The Argentine Cinemateca Foundation is located in 1915 Salta street.
 
Our Lady of the Immaculate Conception parish church in 910 Independencia Avenue. 
 
In the neighborhood we can find green places like Garay Park in Juan de Garay avenue and Solís street where also a cavern existed, in  a smaller size built by Augusto Crettet.

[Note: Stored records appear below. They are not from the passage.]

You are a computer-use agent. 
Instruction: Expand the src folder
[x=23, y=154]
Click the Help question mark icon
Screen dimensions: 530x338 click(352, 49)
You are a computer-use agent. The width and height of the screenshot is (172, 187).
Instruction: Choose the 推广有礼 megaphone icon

In Bernardo de Irigoyen street and Independencia avenue is found a small park in homage to the artist Alfonso Rodriguez Castelao, another small park dedicated to another artist exists: Lola Mora, located in San Juan avenue and Ceballos street, close to it another park is found in San Juan avenue and Solís street in homage to Alfonsina Storni. 
 
Along the freeway some small parls were built to take advantage of the space as public place.
 
Like this was growing the Constitucion neighborhood that still conserves those streets paved with rough stone, and with houses of the epoch. 
 
Some of the men and women that lived in this neighborhood: Pio Collivadino (National Fine Arts Academy director - lived in 1548 Luis Sáenz Roca avenue), Leopoldo and Tomás Simari (National theater figures), the poet Hector Gagliardi and Francisco Rímoli, popularly known  as Dante Linyera (who worked in the coffee that today occupies “The Frigate” in Garay avenue and Solís street). 
 
Many important writers utilized Constitucion as setting for their charcacters, Manuel Gálvez in “Suburb History” caused traveled Rosalinda by their streets, other writers were Leónidas Barletta in “The city of a man” and Juan Carlos Ghiano in the play “Narcissus, woman to cry”.  And finally Borges located in a basement of the Garay avenue “The Aleph”. 
 
I was the forty-three bus line
from La Boca to Plaza Flores
and with the two bus line was my troley
prying to Liniers;
with the nine bus line, I traveled a month
Retiro to Constitucion;
there were not corner, neither balcony,
street, mailbox or alley
that my step did not greet
with sincere admiration. ..! 
 
Hector Gagliardi
 
We cannot stop naming an important institution that is dedicated to the tango, and that is exactly located in the neighborhood: The Lunfardo Buenos Aires Academy (1379 Estados Unidos street).